# Job 1
Copy out the records word for word, starting with their first line and going on through the line containing "coord(709,1208)", and leave the pictures out of your copy.

# Provided text

Joshua Anderson's evidence was read. He mentioned four, not five or six, young men present in the house: Mason, Williams, Forde-Morgan and Saint. He did not mention Locke or Smith. In fact Smith accepted that he was there. According to Joshua, Saint received a telephone call to the effect that a black car was driving around the estate looking for them. He said it was Mason who asked Everton for his jacket. The group ran out of the house. Later he heard two loud shots. Those who ran back were Mason, Forde-Morgan and Locke, followed by Williams. They had a gun with them. Williams was complaining that nobody had got hit. The prosecution suggested that he was wrong about Locke, who did not arrive until a little later, and wrong about Smith and Saint, who both returned with Mason, Forde-Morgan and Williams.

10.

Everton Samuels' evidence was also read. He said five or six young men forced their way into the house behaving aggressively. He was in Jamie-Lee's room while the group was on the stairs. They were talking about another gang. One came in carrying a gun, saying he needed Everton's coat. He handed it over. He said that about five minutes after they left he heard two gunshots. Straight afterwards the group returned. There was still a lot of arguing going on. They were saying they could not believe that no one got touched. They were playing with the gun.

# Job 2
Continue the passage about the witness statements read at trial from the point where it stops.

# Listing
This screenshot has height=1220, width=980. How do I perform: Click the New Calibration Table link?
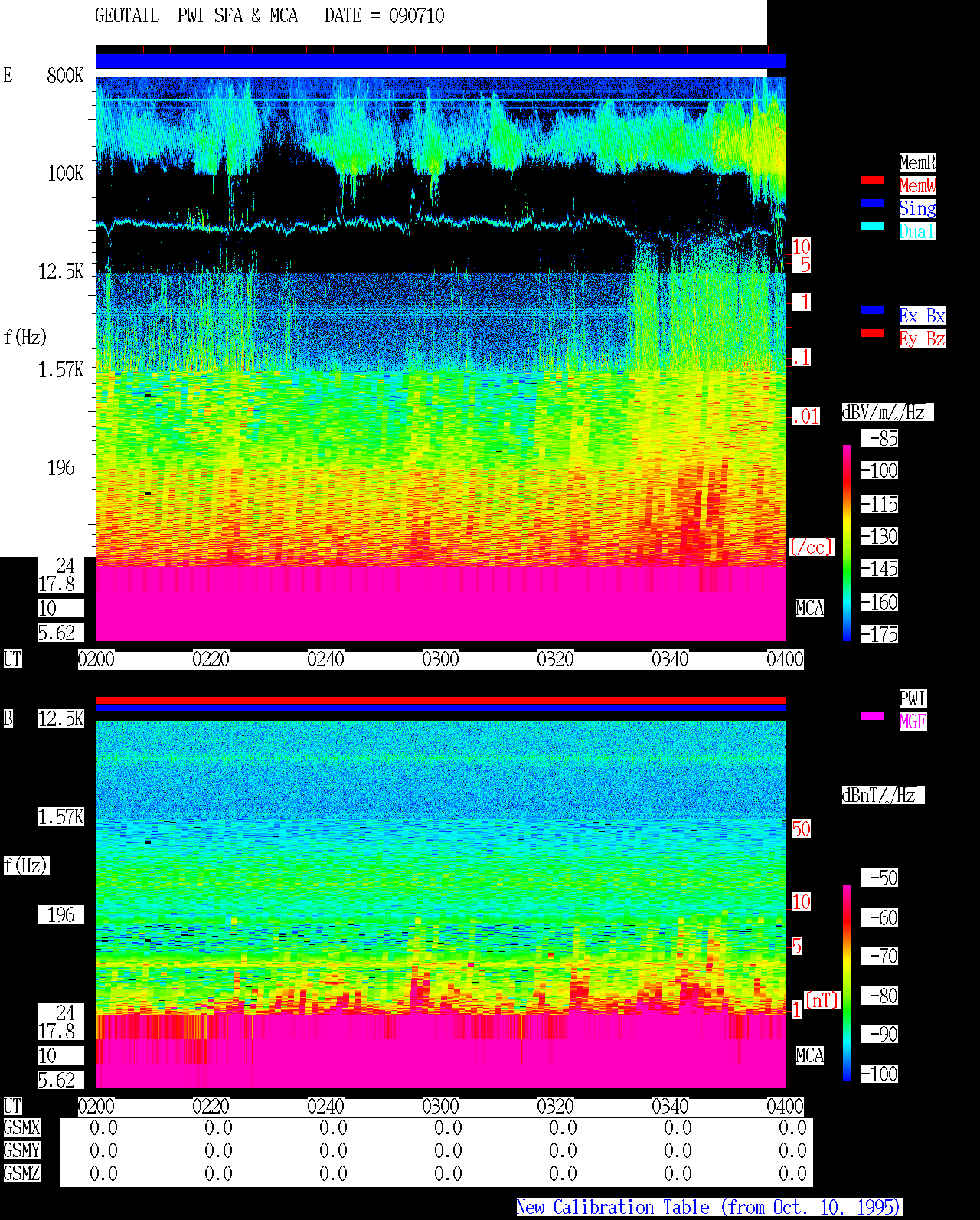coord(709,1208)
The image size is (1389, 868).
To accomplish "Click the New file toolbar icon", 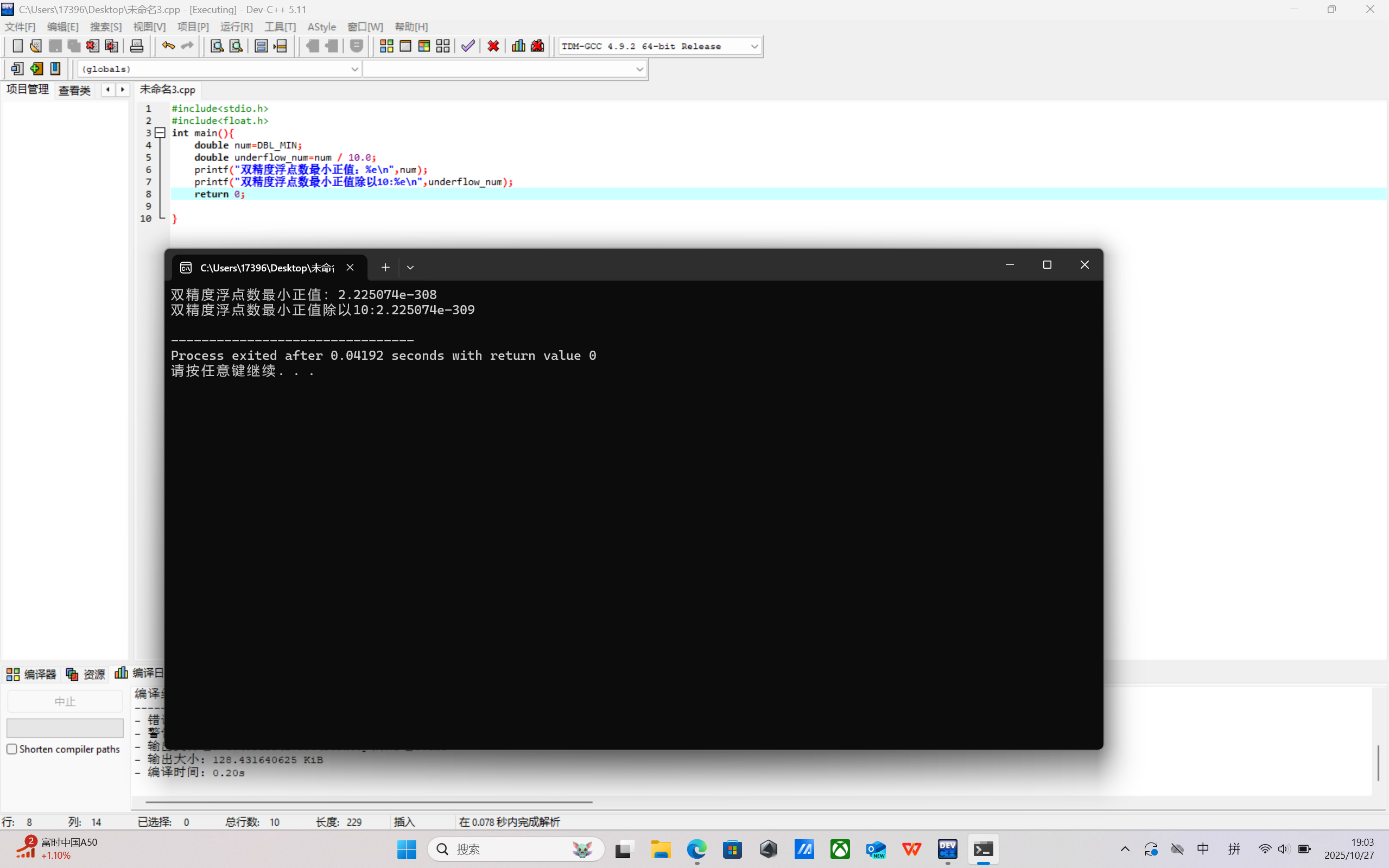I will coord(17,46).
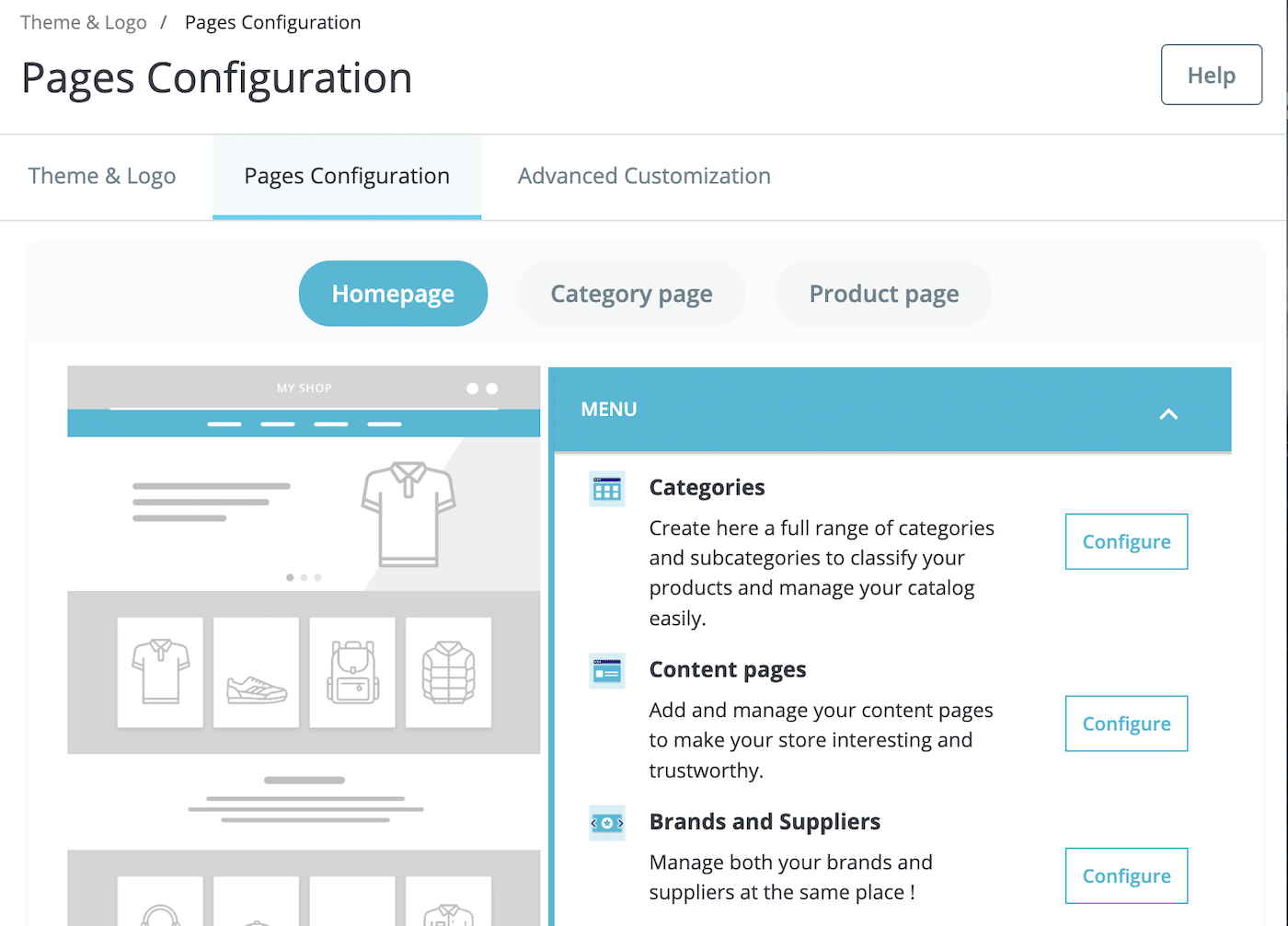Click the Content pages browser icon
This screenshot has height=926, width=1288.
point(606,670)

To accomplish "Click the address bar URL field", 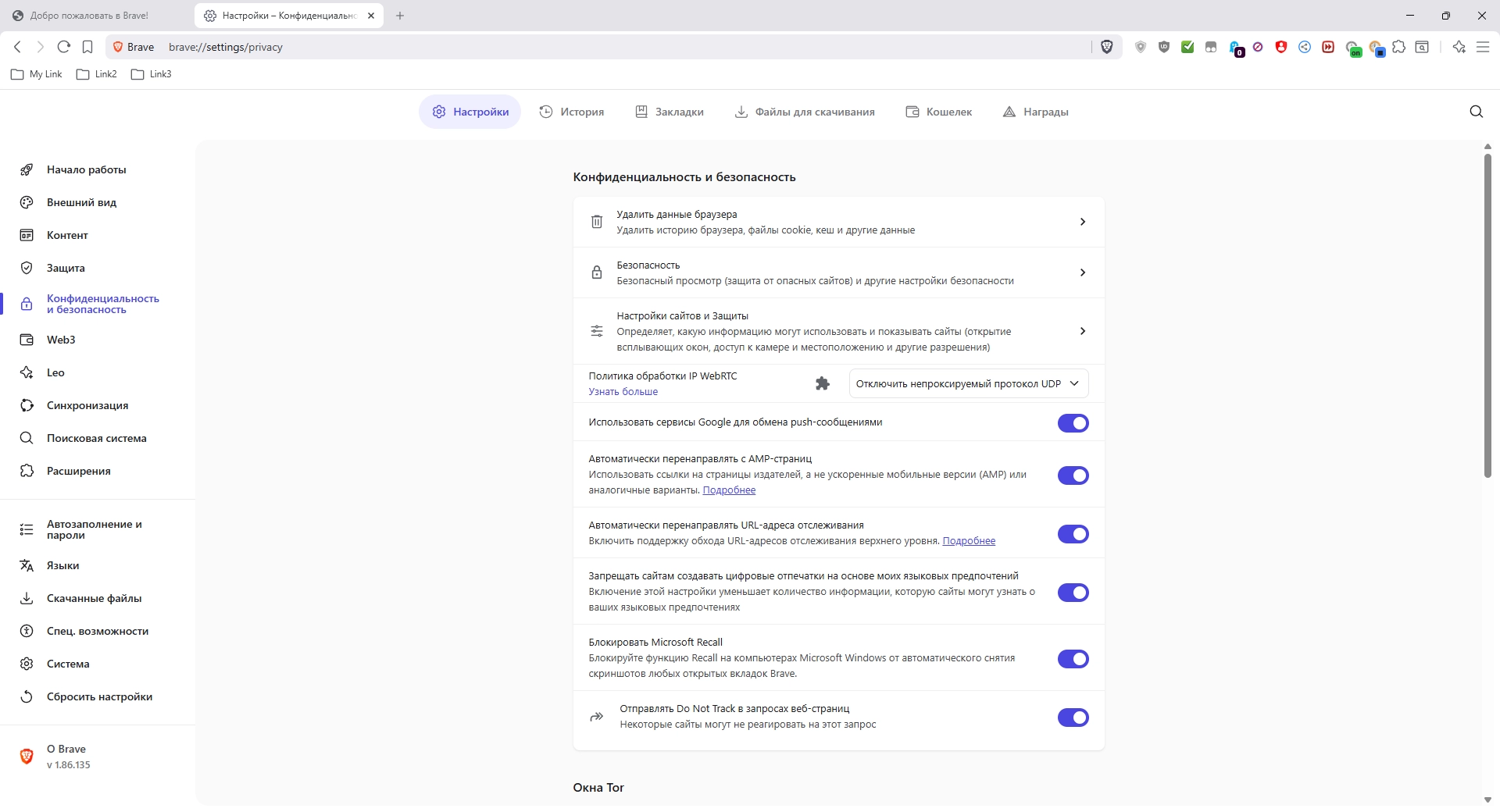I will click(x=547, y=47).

# Result 1
This screenshot has height=1220, width=980. How do I perform: Click the New Calibration Table link?
coord(709,1208)

# Result 2
11.

Subsequently, Everton's coat, which was recovered by the police that night, was examined. A high level of firearms discharge was found on the outside of the jacket and a low level in the lower left pocket. Lying on the pavement in the vicinity of the area where the shots had been fired was found the following morning a spent shotgun cartridge. On examination it was found to have been fired by the same weapon which was used to commit the murder alleged in count 3 and possession of a firearm with intent to endanger life in count 5.

12.

The issue for the jury was whether they could accept the evidence of Jade Anderson and Jamie-Lee Madden that the five named defendants comprised the group who went out with the gun and returned with it immediately after the shooting. If the jury could be sure of those facts, they were invited to infer joint possession with intent to endanger life.

13.

As to count 3, the victim of the murder was Ezra Mills. He was a friend of Dwayne Locke and Trevelle Williams. He was dropped off at the estate by his aunt at about 9.30 pm, half an hour after the first shots were fired. By that time Stefan had made himself scarce. At about 9.45 pm, Ezra called at Dwayne Locke's home on the estate. Locke was not there. He was in number 44. While at number 44, Locke received a call from his mother who said that someone had called for him at the house but had not given his name. At the time that call was received, 10 pm, Jade and Jamie-Lee had left number 44 to go to Paul's shop. Jade said that before she left with Jamie-Lee, Mason had gone out of the house and returned with Dwayne Locke. All of the defendants had left by the time she and Jamie-Lee had returned from the shop. Jamie-Lee agreed that only Joshua and Everton were present when they returned.

14.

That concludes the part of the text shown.